O secretário de Assistência do Ministério da Saúde, Antônio Werneck, admitiu ontem que o Brasil não está livre de novas epidemias de sarampo. Segundo ele, a doença é de difícil controle em razão do alto grau de transmissão e a vacina anti-sarampo não garante total imunização uma vez que sua eficácia atinge 90%. No Estado de São Paulo, recentemente, foi registrado um surto de sarampo. Até o dia 12, foram notificados 2.488 doentes e seis mortes.
Segundo ele, em razão do que está ocorrendo em São Paulo, o ministério vai reforçar os trabalhos no Estado durante a campanha de multivacinação que acontece em todo País hoje. Os adolescentes com até 15 anos de idade também receberão a dose da vacina. Nas outras regiões, o alvo da campanha são as crianças com menos de cinco anos de idade.

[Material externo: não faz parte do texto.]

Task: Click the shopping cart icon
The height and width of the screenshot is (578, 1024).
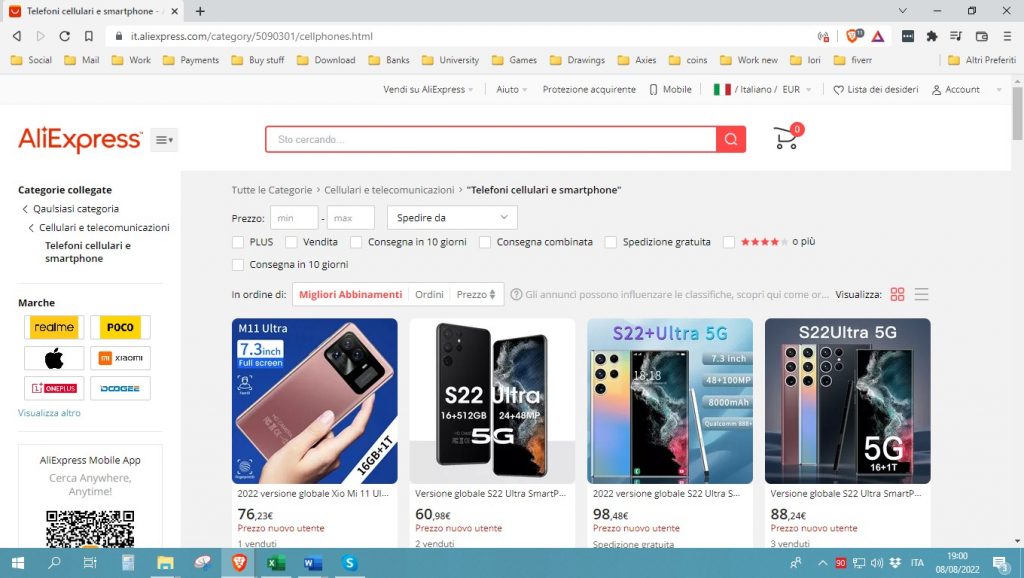Action: click(x=785, y=138)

Para realizar a campanha de hoje o Ministério da Saúde gastou R$ 25 milhões. A previsão é de que 18 milhões de pessoas sejam vacinadas contra a poliomelite, sarampo e tríplice (difteria, tétano e coqueluche) no País. Foram mobilizados 500 mil agentes e funcionários da Saúde para trabalhar nos 130.924 postos que ficarão abertos de 8 horas às 17 horas.
De acordo com o secretário de Assistência do Ministério, por causa da peculiariedade do sarampo, o órgão está concentrando esforços para permitir a redução do número de casos até a erradicação da doença. Em função dos registros de surtos e epidemias no País, serão realizadas campanhas de reforço. Para ele, os pais devem ficar atentos à características do sarampo. ‘‘Ela é um doença que fragiliza as pessoas, tornando-as sensíveis a contrair infecções respiratórias, como pneumonia, além de meningite’’.

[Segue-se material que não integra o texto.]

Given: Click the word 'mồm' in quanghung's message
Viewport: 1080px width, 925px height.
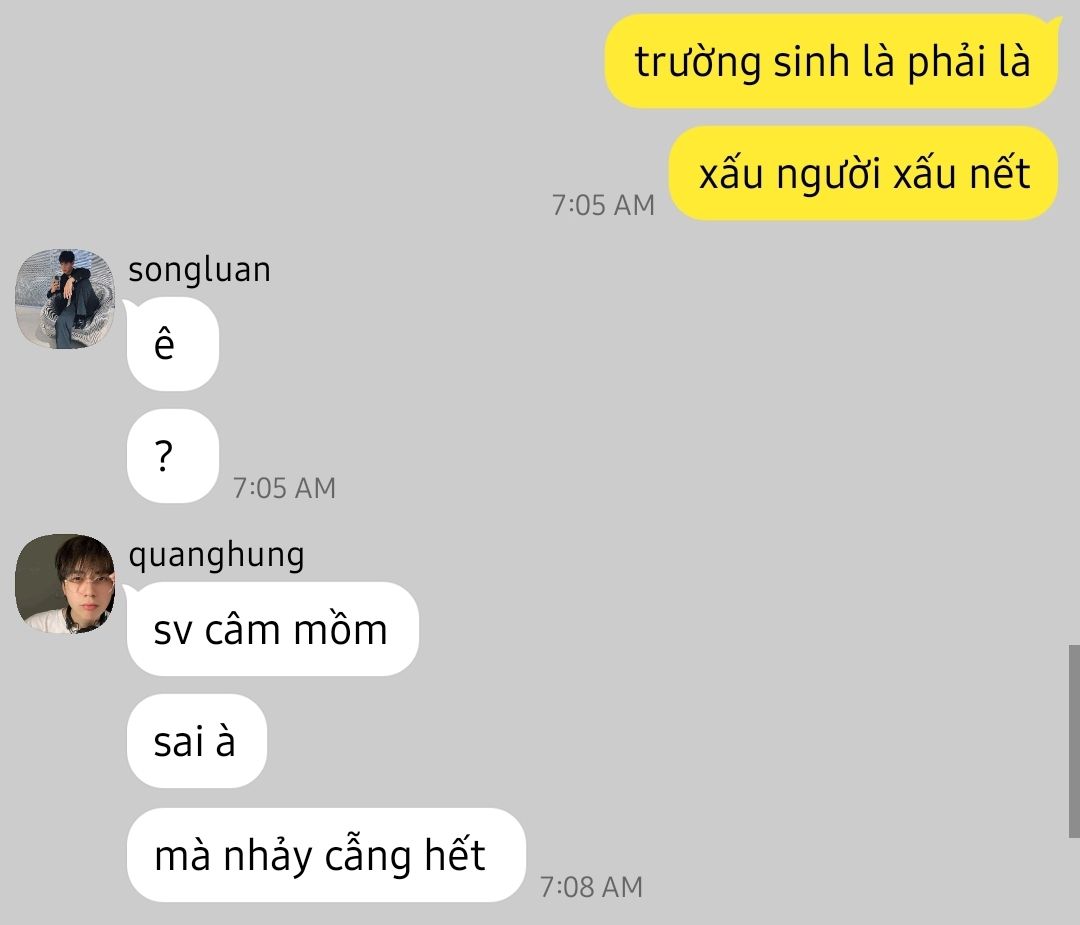Looking at the screenshot, I should [340, 629].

Werneck explicou que a maior parte das vacinas não garante 100% de imunização. A vacina contra meningite meningocócica tipo B e C em crianças menores de dois anos de idade tem uma eficácia de apenas 50% e após os 2 anos atinge um grau de imunização entre 80% a 90%.
Segundo ele, para algumas enfermidades, a medicina conseguiu alcançar uma eficácia de 100%, como no caso da poliomelite. Em razão do sucesso dos produtos imunizantes contra a pólio e das campanhas do ministério, o governo brasileiro obteve, há cinco anos, da Organização Mundial de Saúde (OMS) o certificado de erradicação da doença. Em pronunciamento feito em cadeia de rádio e TV, o ministro da Saúde, Carlos Albuquerque, ressaltou que apesar de já ter sido controlada no Brasil, a paralisia infantil ainda existe em outros países.